COLUMN: Make sure we don’t become suburb of city

NBENBE120319c2, local writer George gunby launching a short play festival, Belper.
NBENBE120319c2, local writer George gunby launching a short play festival, Belper.

By George Gunby

I’m a simple sort of bloke who can be easily puzzled by reports and core plans. 


I don’t have the patience and the attention span to wade through them these days. So it was with some trepidation that I took a look at the Derby City Core Plan (OFNS) October 2013. Sure enough I lost interest but not before I found the following. 


According to the Office For National Statistics, Derby City needs 24,000 new homes by 2028. Sounds a lot and it is. The city would grow by 25% and the increase would be supported by improvements to infrastructure and new jobs. 


However, Derby City Council didn’t believe the figures and they hired consultants to assess the housing needs of the city in the timescale that the OFNS had stated. The consultants eventually reported that the city needed 16,000 new homes. 


As I said, I am a simple bloke and my question is simple. How can two teams of “experts” - and we all know the definition of an expert – be so far apart? It’s not just a matter of a few percentage points. To cap it all Derby City Council say that they can only accommodate 12,500 new homes and they will protect the Greenbelt. 

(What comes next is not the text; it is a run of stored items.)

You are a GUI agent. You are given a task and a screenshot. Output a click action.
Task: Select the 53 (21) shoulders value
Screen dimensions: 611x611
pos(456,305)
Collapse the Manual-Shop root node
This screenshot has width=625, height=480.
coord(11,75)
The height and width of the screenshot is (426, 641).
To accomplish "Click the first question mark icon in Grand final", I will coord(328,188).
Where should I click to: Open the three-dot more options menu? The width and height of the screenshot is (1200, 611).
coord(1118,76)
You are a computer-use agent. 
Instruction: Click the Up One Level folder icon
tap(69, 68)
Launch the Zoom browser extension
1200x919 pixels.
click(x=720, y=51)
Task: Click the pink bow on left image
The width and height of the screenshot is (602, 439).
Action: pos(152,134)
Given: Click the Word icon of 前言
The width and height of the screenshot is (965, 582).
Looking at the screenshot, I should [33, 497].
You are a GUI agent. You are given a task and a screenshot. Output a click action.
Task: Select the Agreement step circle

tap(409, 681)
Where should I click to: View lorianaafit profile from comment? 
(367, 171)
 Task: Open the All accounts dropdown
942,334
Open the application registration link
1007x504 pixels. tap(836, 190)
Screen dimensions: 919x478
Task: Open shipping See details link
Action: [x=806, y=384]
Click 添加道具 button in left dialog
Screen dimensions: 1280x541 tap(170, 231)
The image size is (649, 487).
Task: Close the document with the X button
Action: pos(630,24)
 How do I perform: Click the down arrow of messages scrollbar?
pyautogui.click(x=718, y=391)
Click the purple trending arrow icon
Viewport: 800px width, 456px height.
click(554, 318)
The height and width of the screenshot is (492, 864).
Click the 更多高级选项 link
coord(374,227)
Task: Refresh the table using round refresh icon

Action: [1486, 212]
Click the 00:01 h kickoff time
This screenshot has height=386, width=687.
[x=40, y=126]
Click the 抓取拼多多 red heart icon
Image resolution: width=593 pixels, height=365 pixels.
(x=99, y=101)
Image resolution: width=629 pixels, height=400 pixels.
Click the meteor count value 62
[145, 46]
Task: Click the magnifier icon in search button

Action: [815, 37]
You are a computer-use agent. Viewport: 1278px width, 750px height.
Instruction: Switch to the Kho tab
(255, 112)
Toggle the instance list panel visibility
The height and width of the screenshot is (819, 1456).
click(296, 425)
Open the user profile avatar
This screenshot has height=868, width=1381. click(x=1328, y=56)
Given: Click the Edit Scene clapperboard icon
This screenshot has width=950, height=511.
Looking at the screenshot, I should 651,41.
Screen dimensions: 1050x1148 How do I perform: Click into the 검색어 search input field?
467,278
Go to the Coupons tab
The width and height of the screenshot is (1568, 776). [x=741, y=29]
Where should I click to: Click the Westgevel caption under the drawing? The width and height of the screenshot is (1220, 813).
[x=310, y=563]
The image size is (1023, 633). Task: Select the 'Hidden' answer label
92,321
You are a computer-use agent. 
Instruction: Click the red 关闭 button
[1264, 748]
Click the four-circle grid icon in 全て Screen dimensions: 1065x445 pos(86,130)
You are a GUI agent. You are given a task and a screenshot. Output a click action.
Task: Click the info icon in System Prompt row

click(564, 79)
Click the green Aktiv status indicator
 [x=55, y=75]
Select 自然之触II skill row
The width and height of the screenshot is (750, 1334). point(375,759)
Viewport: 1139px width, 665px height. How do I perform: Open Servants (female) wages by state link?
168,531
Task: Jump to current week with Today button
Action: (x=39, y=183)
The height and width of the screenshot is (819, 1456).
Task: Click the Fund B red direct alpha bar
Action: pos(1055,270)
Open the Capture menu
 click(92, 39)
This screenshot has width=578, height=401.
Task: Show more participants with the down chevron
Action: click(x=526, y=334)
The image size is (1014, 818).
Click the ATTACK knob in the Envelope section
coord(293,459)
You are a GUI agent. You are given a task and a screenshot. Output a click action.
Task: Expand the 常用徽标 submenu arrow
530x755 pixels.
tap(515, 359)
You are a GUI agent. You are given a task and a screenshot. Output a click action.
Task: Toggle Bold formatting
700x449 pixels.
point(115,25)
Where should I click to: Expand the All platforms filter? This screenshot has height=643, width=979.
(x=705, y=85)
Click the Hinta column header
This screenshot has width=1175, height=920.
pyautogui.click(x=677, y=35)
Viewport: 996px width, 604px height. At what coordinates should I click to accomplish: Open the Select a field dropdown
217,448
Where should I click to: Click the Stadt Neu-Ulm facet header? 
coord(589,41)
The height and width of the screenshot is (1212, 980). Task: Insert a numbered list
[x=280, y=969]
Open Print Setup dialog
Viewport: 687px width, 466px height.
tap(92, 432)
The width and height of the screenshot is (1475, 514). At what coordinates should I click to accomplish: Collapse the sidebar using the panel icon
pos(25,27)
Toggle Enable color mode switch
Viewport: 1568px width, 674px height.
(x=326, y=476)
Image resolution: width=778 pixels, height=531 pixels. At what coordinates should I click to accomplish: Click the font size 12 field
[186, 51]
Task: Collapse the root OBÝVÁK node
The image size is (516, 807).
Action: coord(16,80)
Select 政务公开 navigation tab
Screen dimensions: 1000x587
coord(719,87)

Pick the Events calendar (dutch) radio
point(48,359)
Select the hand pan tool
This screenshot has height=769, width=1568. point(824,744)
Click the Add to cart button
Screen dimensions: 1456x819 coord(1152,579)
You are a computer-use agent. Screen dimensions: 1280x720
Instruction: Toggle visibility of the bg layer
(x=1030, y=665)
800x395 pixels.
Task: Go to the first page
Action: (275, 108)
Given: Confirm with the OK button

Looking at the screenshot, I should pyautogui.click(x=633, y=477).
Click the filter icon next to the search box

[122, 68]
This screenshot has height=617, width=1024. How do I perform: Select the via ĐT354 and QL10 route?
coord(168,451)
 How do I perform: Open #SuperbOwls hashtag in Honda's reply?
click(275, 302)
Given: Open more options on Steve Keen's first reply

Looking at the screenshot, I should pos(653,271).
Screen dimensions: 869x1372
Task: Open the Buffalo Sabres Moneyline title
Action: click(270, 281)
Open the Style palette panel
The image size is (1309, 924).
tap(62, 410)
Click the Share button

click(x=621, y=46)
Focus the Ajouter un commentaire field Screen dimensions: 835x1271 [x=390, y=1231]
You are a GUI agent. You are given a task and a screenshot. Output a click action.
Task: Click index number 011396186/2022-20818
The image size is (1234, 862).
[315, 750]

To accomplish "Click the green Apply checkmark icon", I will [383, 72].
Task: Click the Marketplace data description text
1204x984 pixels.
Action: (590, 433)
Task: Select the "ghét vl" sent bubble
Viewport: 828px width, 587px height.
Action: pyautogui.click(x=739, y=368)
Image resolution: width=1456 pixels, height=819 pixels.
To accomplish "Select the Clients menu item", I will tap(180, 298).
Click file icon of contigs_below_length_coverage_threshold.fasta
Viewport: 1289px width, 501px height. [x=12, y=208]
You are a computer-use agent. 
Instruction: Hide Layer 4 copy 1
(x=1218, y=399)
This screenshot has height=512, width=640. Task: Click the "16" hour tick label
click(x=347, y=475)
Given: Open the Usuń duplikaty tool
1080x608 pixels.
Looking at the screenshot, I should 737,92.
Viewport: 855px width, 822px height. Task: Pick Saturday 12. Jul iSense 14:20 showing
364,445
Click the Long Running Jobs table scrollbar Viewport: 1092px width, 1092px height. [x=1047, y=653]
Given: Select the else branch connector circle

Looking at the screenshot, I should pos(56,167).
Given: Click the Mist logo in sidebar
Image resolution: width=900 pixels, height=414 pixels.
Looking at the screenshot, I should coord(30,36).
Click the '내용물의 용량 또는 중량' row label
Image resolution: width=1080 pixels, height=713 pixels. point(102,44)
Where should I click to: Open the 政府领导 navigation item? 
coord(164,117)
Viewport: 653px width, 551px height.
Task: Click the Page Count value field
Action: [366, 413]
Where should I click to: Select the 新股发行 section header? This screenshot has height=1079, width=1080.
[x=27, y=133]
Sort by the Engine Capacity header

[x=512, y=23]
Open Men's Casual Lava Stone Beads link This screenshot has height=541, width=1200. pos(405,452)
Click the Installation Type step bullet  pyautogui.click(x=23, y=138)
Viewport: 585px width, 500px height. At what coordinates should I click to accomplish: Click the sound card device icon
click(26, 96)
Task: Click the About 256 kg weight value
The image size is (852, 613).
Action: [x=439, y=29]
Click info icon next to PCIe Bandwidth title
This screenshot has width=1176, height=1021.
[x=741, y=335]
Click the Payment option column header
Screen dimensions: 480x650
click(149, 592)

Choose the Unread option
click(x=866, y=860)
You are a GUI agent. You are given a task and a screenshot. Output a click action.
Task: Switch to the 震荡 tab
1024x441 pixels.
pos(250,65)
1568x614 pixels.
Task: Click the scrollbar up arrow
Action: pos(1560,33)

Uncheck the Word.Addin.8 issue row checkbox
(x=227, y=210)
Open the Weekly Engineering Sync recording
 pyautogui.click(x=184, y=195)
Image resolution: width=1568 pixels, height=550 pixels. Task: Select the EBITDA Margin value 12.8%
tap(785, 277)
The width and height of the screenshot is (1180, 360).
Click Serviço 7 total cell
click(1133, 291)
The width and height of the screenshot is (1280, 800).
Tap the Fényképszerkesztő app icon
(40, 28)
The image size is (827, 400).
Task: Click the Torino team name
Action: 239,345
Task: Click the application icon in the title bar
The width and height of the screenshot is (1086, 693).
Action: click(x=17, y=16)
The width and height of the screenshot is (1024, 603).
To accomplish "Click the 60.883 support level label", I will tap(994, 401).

But wait... the cavalry are coming. The councils of Amber Valley and South Derbyshire have agreed to meet the shortfall. According to Derby City Council Core Report, Amber Valley have agreed to 9,400 new houses and South Derbyshire 13,400 dwellings. Great...problem solved, solved as far as Derby City Council is concerned. 


Derby City Council seem content to let others pick up the slack in order that the city has a pool of labour for the jobs and infrastructure they are going to construct. If new houses are built in Belper shouldn’t a priority be jobs in Belper? It’s certainly preferable to the “commuter estates” that are being proposed. 


As I said, I’m a simple bloke. People smarter than me will put forward arguments against the developments that are far better constructed than I can contrive and I thank them for it. What we need to do is stick together and support them to make sure that Belper stays as Belper and does not become a suburb of Greater Derby.